>> begin Excerpted text
The idea is that we are anticipating the development of a large-scale model. That means that maintaining the legibility of the code will become increasingly difficult. In the code above, naming convention is not a big deal because the code is brief. But imagine trying to make sense of variable when we have thousands of lines of code. Times in my recent past when we tried the Greek naming convention in a large-scale collaborative model, the code quickly became illegible, and it slowed down our progress.

To be clear, I believe that we should strive for short names, as long as they are descriptive. For example, consider transition probabilities, which are often represented by the Greek letter pi. transition_probabilities is very long, so we could use trans_probs instead. However, pi is not descriptive at all, so I would avoid it.

We need to move forward, so if anyone still has concerns, I think we should have a conference call and close this issue with one last comment summarizing the call.
>> end Excerpted text
- _Requirement_
In the text on variable naming, what shorter name does the writer propose for transition_probabilities? The material comes from an unrelated source.
>> begin Recorded data
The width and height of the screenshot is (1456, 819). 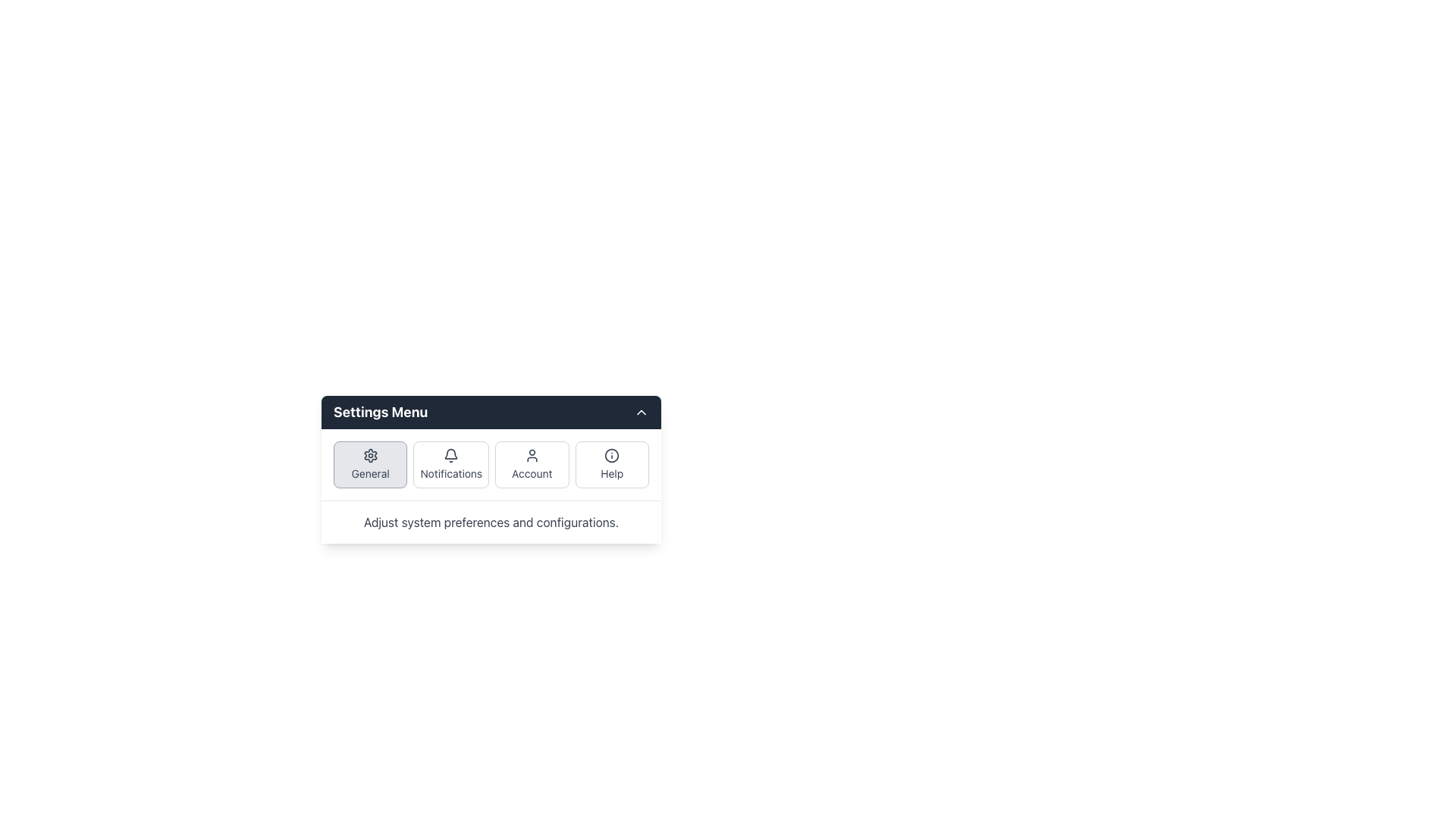 What do you see at coordinates (612, 472) in the screenshot?
I see `text label displaying the word 'Help' located below the information icon in the settings menu interface` at bounding box center [612, 472].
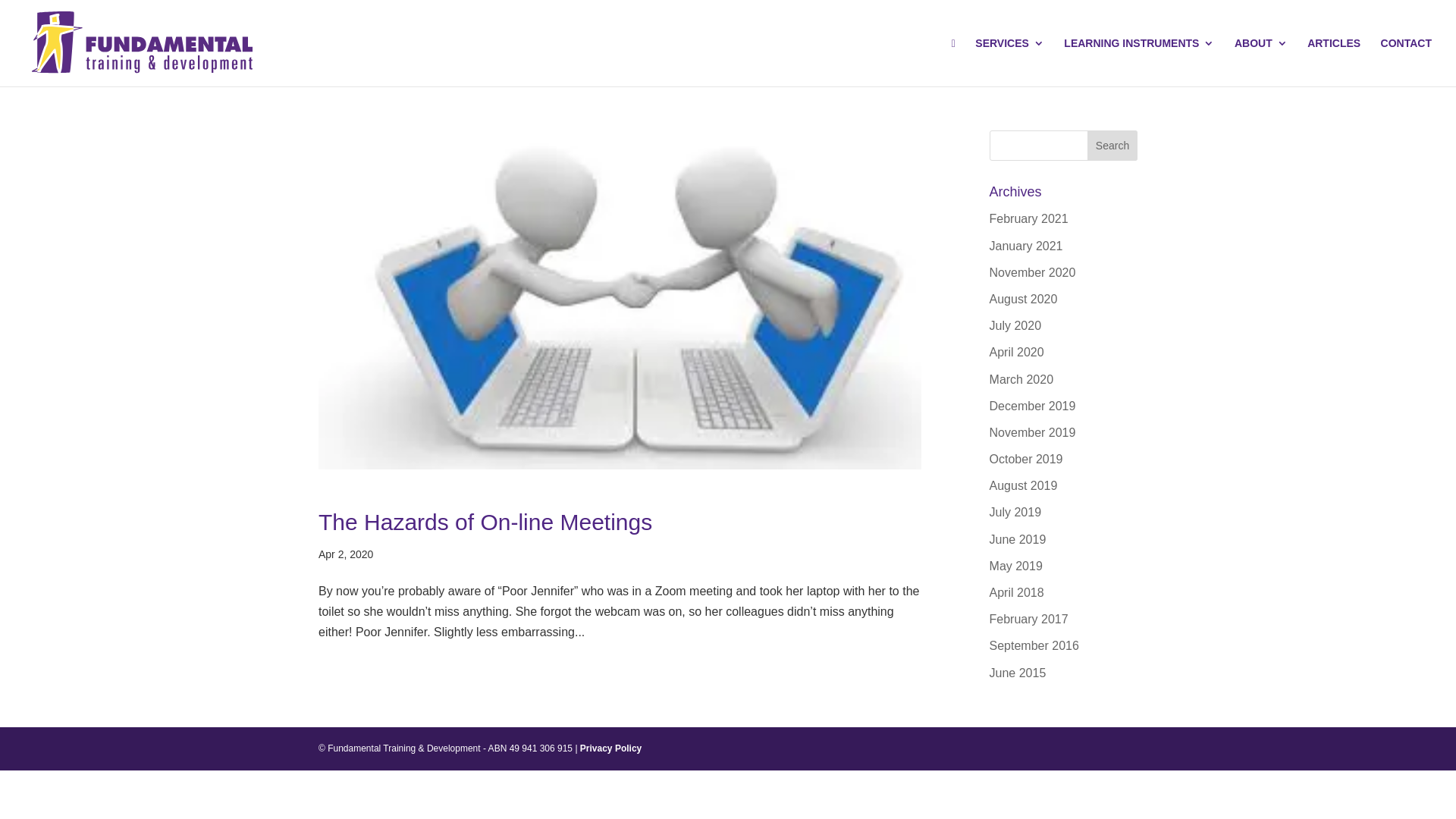 The height and width of the screenshot is (819, 1456). Describe the element at coordinates (1405, 61) in the screenshot. I see `'CONTACT'` at that location.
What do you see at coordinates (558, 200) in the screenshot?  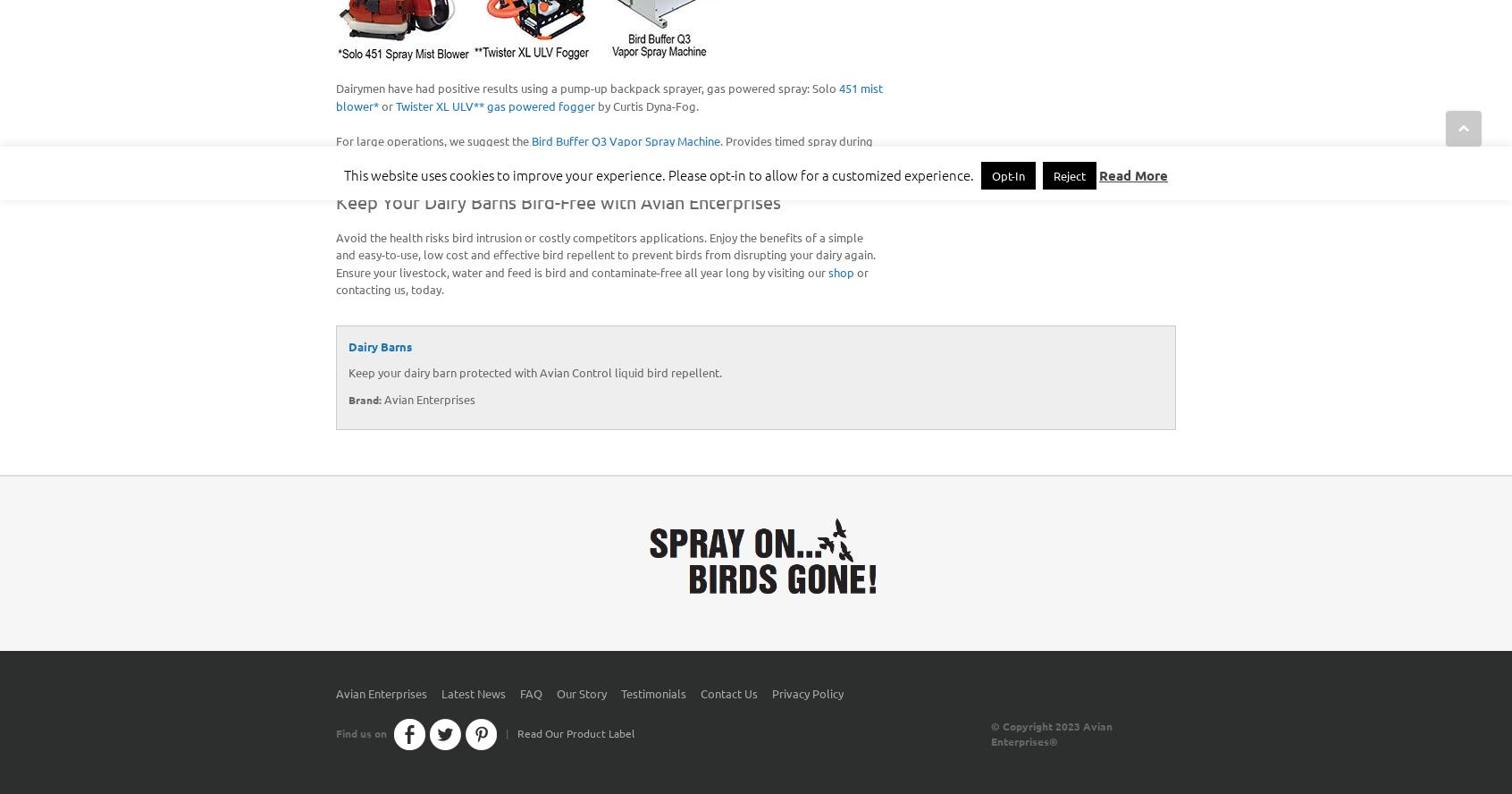 I see `'Keep Your Dairy Barns Bird-Free with Avian Enterprises'` at bounding box center [558, 200].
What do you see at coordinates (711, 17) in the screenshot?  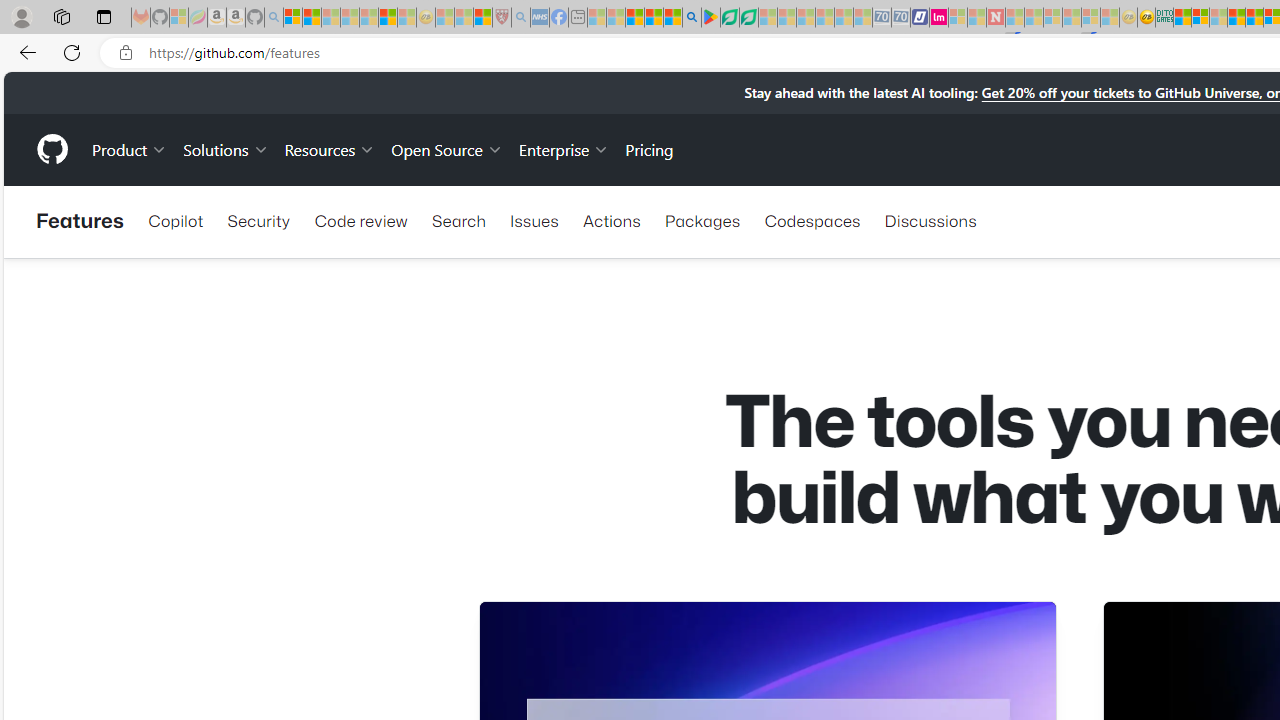 I see `'Bluey: Let'` at bounding box center [711, 17].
>> end Recorded data
- _Solved problem_
trans_probs